Comparé aux précédents albums des américains, Inlet allonge la longueur de ses morceaux. Ceux-ci s’étalent sur un peu plus de 55 minutes suite à l’orientation nouvelle du groupe dont la musique a pris une dimension atmosphérique. Cela s'explique par l'utilisation de pédales beaucoup plus présentes que sur le reste de leur discographie, et par un véritable mur de guitares très proche du shoegaze. Le son, comme l’arche, est massif et prend tout l’espace du spectre sonore à la manière d’un Devin Townsend dans sa carrière solo. Mais Inlet n’est pas qu’un parpaing auditif : l’album est parsemé d’instants reposants et contemplatifs. La seconde partie de Folding en est un excellent exemple, le morceau se finissant par une piste d’ambiant par-dessus laquelle le groupe joue avec ses effets.

Hum se plaît à laisser courir certaines sections pour que l’ambiance imprègne vraiment l’auditeur. On peut notamment penser à The Summoning, magnifique titre dont le riff principal est répété plusieurs fois pour qu’on prenne conscience d’être infime face à la force de la nature. Desert Rambler fait de même sur sa fin. Le côté atmosphérique d’Inlet se ressent aussi dans les parties plus calmes, où les guitares clean appuyées par des effets posent un climat tout en subtilité, comme suspendu dans le temps. Le tempo est par ailleurs plutôt lent ou modéré au long de l’album, renforçant de ce fait l’immersion du chanceux découvrant la dernière livrée du groupe.
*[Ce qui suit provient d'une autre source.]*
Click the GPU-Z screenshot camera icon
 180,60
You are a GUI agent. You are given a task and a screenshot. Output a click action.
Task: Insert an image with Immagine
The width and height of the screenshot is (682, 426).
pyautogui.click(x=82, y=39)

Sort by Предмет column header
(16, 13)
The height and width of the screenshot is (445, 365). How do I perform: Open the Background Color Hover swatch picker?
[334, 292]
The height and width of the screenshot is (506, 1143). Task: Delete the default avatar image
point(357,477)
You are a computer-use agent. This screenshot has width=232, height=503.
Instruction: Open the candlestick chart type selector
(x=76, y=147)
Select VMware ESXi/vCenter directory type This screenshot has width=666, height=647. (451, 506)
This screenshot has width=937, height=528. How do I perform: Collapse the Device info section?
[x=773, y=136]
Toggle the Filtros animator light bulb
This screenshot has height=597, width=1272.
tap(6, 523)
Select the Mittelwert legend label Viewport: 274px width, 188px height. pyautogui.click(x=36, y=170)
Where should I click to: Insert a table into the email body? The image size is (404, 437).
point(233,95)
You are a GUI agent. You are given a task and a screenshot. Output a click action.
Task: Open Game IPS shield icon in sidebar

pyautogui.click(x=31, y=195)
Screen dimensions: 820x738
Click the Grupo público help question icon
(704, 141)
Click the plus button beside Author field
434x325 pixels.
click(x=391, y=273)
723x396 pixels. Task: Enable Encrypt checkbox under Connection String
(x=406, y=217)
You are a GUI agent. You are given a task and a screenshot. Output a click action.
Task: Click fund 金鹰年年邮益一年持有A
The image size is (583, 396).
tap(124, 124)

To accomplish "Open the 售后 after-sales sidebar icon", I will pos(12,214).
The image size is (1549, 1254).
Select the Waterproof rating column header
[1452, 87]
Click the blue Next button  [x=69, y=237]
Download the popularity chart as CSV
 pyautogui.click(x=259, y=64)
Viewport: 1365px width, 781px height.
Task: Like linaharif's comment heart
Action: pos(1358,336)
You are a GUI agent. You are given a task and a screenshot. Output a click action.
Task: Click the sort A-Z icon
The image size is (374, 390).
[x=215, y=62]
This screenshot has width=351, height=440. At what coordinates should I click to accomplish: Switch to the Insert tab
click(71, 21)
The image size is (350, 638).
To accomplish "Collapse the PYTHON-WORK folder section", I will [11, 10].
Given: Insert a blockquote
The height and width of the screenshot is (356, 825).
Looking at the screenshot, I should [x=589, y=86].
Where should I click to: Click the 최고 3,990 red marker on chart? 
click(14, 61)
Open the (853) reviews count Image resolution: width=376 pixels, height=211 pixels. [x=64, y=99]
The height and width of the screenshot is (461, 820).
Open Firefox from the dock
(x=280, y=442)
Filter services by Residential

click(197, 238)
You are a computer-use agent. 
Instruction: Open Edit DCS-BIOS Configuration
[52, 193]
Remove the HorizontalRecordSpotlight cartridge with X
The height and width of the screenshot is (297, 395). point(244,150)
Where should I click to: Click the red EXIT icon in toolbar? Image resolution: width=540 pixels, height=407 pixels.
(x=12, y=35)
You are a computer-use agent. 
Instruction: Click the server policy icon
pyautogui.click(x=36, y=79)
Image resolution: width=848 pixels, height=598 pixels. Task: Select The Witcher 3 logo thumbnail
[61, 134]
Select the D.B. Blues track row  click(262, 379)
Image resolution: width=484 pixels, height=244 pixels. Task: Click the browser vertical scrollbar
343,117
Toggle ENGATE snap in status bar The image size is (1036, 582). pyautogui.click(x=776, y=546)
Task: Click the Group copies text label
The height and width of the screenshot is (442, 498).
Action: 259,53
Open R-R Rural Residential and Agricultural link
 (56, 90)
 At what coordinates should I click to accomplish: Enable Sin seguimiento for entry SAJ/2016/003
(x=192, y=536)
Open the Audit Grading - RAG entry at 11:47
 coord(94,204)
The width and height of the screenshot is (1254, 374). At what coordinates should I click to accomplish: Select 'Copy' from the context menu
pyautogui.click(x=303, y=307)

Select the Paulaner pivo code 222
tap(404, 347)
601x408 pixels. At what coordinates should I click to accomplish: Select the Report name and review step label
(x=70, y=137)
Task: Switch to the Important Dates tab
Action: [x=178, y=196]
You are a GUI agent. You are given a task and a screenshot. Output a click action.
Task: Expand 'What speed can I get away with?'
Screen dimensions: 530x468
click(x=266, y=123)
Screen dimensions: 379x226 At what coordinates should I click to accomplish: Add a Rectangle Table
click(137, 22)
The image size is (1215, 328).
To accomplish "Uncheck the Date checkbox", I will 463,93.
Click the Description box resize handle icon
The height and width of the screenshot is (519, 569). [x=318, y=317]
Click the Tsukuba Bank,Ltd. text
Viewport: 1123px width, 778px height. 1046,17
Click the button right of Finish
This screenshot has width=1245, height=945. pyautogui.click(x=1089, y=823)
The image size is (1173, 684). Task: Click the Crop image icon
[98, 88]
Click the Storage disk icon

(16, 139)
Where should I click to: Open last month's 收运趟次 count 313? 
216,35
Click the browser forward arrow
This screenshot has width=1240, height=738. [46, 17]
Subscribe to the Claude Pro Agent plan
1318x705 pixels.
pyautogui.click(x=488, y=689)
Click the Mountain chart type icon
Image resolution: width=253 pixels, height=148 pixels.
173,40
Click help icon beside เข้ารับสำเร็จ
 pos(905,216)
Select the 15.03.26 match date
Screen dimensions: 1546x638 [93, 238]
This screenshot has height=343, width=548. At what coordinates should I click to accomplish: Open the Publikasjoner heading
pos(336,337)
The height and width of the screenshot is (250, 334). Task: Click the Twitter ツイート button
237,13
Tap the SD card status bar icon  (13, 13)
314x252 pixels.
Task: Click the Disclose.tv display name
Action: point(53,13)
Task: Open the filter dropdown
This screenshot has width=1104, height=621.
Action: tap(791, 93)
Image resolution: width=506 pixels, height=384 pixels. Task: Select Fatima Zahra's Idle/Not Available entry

Le groupe n’oublie pas pour autant ses racines avec des morceaux les plus courts. Step Into You et Cloud City pourraient très bien passer dans une compilation de la scène alternative des 90’s. L’album, malgré sa nouvelle direction, garde un son assez proche des précédentes sorties des américains, bien aidé par la voix de Matt Talbott qui n’a quasiment pas changé.

Les paroles ne sont pas en reste non plus : les huit chansons s'unissent sous les mêmes thèmes. Dans chaque morceau sont évoqués un voyage et une personne que le parolier a connu et aimé. La nature du trajet est bien souvent laissée à l'interprétation : ce peut être un voyage simple, de l'esprit, dans le temps, ou encore un voyage dans l'au-delà. La nature est présente partout dans les vers écrits par Hum : des cerfs, des arbres, des oiseaux, des rochers, etc... Toute la faune et la flore accompagnent les périples racontés. Avec l'origine du groupe et la pochette, il est facile de s'imaginer dans les montagnes américaines, mais vous êtes libres de choisir le lieu à explorer avec le quatuor.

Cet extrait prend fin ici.